Rename files for cellranger:
```
mv SRR9201794_1.fastq SRR9201794_S1_L001_R1_001.fastq
mv SRR9201794_2.fastq SRR9201794_S1_L001_R2_001.fastq
```

Optinally, move them to a folder `/data/users/cqiao/share/E15_5`


#### 2. Run Cellranger count, referring to the mouse refdata
```
cellranger count --id=pancreas_E15_5 \
--fastqs=/data/users/cqiao/share/E15_5 \
--transcriptome=/data/users/cqiao/share/cellranger-6.0.2/gtfs/refdata-gex-mm10-2020-A

```

`--id` specifies the output dir, the output root.

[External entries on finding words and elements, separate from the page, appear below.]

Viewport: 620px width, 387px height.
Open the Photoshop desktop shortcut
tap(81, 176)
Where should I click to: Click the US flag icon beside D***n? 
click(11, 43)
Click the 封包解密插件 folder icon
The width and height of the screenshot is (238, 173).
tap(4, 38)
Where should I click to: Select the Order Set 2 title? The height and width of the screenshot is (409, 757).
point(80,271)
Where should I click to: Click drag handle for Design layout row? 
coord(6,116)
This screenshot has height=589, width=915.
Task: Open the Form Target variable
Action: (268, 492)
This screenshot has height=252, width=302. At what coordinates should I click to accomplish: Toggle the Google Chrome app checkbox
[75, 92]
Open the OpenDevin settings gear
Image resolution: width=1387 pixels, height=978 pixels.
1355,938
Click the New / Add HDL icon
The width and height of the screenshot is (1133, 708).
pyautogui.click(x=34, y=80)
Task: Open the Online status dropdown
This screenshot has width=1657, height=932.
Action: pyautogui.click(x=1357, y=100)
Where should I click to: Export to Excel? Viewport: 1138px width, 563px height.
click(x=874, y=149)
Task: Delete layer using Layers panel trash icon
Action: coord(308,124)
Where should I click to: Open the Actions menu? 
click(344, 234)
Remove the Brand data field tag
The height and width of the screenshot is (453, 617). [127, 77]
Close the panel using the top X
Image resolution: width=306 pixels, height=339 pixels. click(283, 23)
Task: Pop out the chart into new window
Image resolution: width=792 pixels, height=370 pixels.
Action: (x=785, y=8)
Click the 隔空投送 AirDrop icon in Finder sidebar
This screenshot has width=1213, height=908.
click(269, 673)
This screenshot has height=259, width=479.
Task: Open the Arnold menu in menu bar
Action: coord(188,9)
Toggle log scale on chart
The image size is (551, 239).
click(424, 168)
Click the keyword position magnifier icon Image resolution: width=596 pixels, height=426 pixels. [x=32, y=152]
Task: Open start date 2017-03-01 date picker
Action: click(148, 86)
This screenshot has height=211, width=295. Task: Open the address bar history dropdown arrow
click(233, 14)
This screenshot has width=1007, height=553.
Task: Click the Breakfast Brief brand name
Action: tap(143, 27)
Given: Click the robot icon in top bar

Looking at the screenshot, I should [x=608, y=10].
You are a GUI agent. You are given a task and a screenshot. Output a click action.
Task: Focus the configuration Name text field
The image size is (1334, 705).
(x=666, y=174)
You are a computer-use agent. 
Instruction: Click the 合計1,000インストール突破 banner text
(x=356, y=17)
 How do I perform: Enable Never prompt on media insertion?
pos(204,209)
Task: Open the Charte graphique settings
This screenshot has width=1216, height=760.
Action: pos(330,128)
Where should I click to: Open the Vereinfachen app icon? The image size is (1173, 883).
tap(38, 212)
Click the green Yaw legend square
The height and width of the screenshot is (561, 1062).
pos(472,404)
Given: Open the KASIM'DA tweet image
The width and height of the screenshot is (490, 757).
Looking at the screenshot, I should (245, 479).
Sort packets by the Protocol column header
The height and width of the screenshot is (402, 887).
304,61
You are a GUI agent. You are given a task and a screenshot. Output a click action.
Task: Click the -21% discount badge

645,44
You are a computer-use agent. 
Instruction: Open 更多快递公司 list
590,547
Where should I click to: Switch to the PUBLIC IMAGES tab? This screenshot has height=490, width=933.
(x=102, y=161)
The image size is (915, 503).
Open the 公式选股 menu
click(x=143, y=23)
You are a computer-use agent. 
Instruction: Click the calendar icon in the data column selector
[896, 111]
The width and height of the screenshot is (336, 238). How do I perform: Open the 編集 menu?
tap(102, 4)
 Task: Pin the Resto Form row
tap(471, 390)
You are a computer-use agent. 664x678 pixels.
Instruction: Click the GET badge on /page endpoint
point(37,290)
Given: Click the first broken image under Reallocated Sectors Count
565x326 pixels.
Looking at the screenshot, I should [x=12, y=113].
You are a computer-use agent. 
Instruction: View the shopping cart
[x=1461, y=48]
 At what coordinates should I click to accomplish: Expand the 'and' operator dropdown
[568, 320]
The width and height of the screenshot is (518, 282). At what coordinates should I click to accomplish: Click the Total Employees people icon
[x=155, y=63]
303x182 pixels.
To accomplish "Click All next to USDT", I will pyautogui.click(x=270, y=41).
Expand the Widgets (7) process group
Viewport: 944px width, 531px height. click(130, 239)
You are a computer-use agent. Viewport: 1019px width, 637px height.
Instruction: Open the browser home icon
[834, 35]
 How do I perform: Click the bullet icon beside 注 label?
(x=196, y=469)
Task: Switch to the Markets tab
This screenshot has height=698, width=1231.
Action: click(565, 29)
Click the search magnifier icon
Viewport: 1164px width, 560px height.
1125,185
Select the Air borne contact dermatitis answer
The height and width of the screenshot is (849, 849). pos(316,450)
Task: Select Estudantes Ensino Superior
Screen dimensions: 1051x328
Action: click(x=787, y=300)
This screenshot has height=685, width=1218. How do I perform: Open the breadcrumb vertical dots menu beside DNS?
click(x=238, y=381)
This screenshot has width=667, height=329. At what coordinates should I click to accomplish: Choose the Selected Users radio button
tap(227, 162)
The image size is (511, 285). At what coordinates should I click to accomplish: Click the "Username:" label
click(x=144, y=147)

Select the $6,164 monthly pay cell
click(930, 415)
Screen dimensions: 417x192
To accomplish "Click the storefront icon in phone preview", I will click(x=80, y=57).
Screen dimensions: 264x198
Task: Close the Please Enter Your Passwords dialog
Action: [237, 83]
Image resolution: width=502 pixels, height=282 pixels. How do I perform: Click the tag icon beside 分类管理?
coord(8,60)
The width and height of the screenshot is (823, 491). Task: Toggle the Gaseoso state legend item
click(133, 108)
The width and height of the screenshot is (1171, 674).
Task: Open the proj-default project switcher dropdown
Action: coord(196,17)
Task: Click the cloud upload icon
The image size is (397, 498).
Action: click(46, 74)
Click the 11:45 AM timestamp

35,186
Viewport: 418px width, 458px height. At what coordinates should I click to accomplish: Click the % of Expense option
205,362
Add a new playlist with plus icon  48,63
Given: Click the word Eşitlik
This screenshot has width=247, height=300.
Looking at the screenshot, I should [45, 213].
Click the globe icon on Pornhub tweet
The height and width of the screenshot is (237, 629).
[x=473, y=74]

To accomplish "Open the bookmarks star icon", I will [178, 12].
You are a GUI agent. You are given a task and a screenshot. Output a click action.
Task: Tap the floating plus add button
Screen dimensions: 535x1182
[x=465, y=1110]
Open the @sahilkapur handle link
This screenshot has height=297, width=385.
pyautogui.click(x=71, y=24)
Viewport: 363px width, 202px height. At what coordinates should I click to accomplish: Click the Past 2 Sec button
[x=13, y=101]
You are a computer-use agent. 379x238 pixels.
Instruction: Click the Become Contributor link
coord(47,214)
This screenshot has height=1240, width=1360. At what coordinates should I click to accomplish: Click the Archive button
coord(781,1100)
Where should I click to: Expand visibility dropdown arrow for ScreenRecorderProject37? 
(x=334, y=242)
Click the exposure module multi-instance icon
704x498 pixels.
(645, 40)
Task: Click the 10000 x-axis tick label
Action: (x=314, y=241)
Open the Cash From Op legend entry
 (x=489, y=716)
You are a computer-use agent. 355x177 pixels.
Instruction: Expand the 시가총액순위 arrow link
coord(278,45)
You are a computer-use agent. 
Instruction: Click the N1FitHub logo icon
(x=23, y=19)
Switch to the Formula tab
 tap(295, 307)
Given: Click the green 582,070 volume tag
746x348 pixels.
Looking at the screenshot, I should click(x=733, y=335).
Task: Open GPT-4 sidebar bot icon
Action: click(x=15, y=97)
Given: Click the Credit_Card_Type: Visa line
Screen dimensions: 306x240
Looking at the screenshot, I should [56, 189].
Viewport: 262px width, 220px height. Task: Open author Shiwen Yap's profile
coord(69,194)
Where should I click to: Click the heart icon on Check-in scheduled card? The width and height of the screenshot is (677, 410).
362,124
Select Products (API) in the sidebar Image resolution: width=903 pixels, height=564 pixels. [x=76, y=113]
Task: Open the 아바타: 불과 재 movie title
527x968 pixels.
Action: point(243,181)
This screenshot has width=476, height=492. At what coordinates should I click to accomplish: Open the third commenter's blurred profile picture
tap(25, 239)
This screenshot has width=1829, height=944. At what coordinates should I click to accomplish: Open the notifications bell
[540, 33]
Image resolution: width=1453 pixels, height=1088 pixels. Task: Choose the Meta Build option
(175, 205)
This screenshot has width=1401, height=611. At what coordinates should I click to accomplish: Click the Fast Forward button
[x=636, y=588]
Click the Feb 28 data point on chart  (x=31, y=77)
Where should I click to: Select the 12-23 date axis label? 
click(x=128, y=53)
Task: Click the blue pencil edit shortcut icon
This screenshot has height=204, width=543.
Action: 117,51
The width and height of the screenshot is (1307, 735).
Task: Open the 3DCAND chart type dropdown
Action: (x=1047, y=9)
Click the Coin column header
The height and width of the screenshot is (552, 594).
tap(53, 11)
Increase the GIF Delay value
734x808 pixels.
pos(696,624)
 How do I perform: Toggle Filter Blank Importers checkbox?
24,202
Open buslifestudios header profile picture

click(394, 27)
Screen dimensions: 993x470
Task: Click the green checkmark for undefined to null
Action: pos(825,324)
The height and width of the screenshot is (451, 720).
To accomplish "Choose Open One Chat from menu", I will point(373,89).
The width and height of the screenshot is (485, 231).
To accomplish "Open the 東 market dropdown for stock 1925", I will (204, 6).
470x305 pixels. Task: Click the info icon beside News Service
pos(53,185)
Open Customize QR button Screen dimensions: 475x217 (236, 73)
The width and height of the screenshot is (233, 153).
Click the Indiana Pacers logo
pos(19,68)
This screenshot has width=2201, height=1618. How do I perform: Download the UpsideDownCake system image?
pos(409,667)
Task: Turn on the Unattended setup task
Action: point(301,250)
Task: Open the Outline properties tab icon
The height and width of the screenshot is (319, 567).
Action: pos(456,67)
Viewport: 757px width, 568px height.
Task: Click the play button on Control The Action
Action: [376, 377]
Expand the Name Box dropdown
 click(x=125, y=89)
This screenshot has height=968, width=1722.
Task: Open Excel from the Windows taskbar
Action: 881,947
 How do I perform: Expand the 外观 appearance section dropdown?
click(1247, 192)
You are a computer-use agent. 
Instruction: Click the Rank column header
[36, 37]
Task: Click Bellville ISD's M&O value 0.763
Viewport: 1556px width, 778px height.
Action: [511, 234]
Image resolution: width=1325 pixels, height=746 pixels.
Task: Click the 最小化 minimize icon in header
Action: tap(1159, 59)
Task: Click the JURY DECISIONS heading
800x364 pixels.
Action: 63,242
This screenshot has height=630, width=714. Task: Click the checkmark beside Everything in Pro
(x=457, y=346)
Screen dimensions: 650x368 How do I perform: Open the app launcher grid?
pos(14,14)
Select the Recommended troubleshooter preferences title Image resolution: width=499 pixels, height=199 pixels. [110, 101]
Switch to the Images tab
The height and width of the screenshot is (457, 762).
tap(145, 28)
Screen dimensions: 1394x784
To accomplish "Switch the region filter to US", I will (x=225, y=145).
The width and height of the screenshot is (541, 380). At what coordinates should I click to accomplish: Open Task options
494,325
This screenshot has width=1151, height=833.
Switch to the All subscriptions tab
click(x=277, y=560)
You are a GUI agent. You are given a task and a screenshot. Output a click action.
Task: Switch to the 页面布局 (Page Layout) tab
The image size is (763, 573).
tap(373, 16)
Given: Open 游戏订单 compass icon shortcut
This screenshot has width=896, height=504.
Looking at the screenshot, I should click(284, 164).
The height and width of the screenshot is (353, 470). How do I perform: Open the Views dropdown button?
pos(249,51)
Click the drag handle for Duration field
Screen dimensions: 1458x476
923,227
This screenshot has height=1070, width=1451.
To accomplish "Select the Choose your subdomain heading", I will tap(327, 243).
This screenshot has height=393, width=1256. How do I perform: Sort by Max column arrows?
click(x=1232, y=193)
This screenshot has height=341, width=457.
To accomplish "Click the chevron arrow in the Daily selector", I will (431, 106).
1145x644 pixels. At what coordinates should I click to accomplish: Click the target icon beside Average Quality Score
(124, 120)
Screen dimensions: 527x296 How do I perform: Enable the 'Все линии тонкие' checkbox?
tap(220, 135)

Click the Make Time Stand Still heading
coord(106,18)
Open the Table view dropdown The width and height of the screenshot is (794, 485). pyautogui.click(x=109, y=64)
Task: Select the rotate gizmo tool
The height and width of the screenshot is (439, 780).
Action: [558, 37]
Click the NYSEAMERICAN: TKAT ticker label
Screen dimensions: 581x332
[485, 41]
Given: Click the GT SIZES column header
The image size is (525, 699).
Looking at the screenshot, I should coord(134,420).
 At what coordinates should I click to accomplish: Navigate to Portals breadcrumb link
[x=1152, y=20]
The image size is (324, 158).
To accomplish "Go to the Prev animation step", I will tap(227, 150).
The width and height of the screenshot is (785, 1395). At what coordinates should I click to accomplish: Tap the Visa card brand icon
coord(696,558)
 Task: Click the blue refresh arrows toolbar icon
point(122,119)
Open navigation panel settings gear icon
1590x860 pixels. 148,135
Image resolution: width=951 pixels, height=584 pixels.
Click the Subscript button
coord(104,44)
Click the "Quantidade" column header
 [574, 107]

#### 3. Run Velocyto/Dropest.
   prepare some variables to store path names, so that afterwards we do not need to use the long names.
   
   ```
   # Barchodes if cellranger output files: 
   gzip -d ./pancreas_E15_5/outs/filtered_feature_bc_matrix/barcodes.tsv.gz
   BARCODES=./pancreas_E15_5/outs/filtered_feature_bc_matrix/barcodes.tsv

   # Bam file
   BAMFILE=./pancreas_E15_5/outs/possorted_genome_bam.bam

   # transcriptome reference
   GTF=/data/users/cqiao/share/cellranger-6.0.2/gtfs/refdata-gex-mm10-2020-A/genes/genes.gtf
   ```
   
   
   - __Velocyto__
     ```
     velocyto run -b $BARCODES -o ./velocyto_res $BAMFILE $GTF
     
     ```
     Results are stored in `./velocyto_res/XXX.loom`
     
   - __Dropest__
     
     Requires a .xml configuration file specifying the platform settings for sequencing data. Template configure file could be downloaded [here](https://github.com/kharchenkolab/dropEst/tree/master/configs). We shall use 10x.xml for Pancreas E15_5 dataset. Replace line 64 with the path of 10x.xml:
     ```
     ...
            <barcodes_file>./pancreas_E15_5/outs/filtered_feature_bc_matrix/barcodes.tsv</barcodes_file>
     ...
     ```
     Then execute the following code:
     ```
     $bin/dropest -f -V -g $GTF -c $config_file $BAMFILE
     ```
     Results are stored in file `./pancreas_E15_5/dropEst/cell.counts.matrices.rds`.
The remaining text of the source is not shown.